→ **Required work**
In the listing that follows, give every line again exactly and omit the pictures.

→ **Data**
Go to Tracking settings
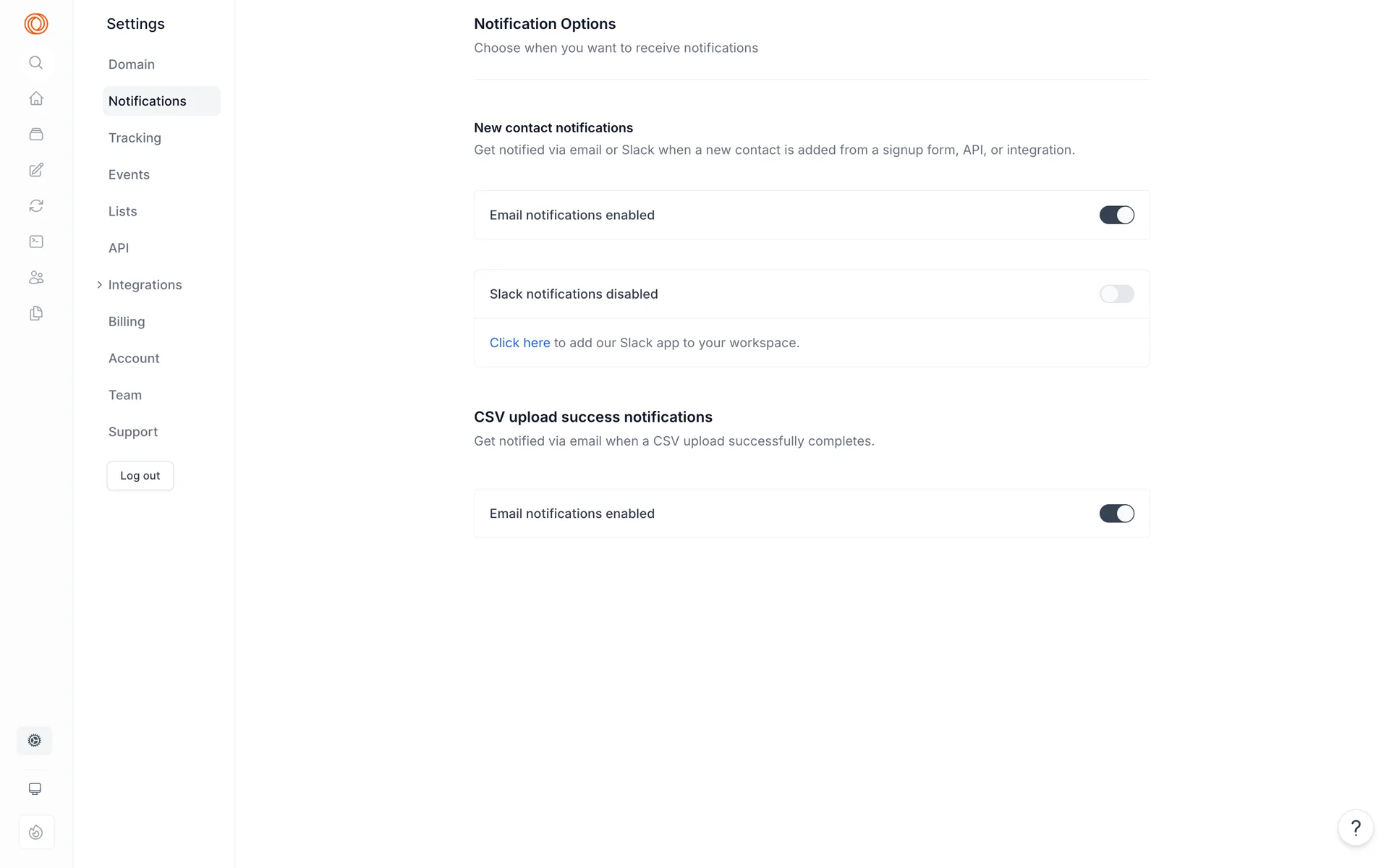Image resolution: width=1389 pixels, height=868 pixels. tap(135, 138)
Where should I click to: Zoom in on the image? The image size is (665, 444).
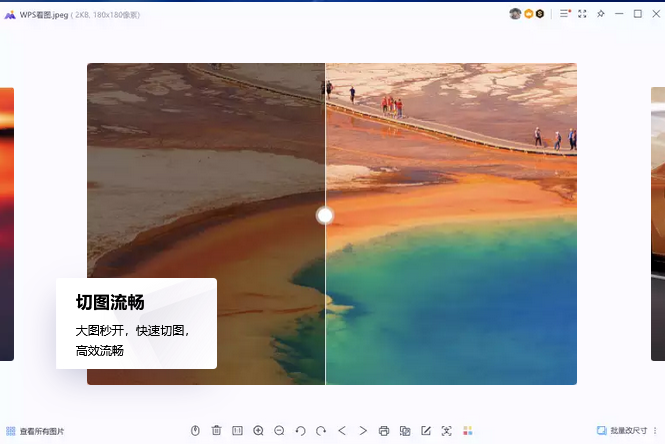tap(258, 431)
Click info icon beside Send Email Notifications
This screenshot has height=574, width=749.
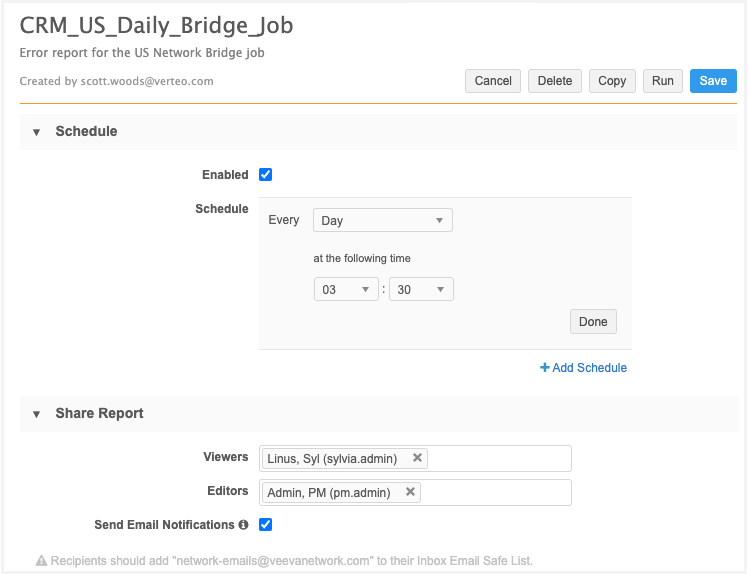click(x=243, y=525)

→ **Completed exercise**
Go to Tracking settings
Image resolution: width=1389 pixels, height=868 pixels. tap(135, 138)
Where should I click to: Zoom in on the image? The image size is (665, 444).
tap(258, 431)
Click info icon beside Send Email Notifications
This screenshot has height=574, width=749.
click(x=243, y=525)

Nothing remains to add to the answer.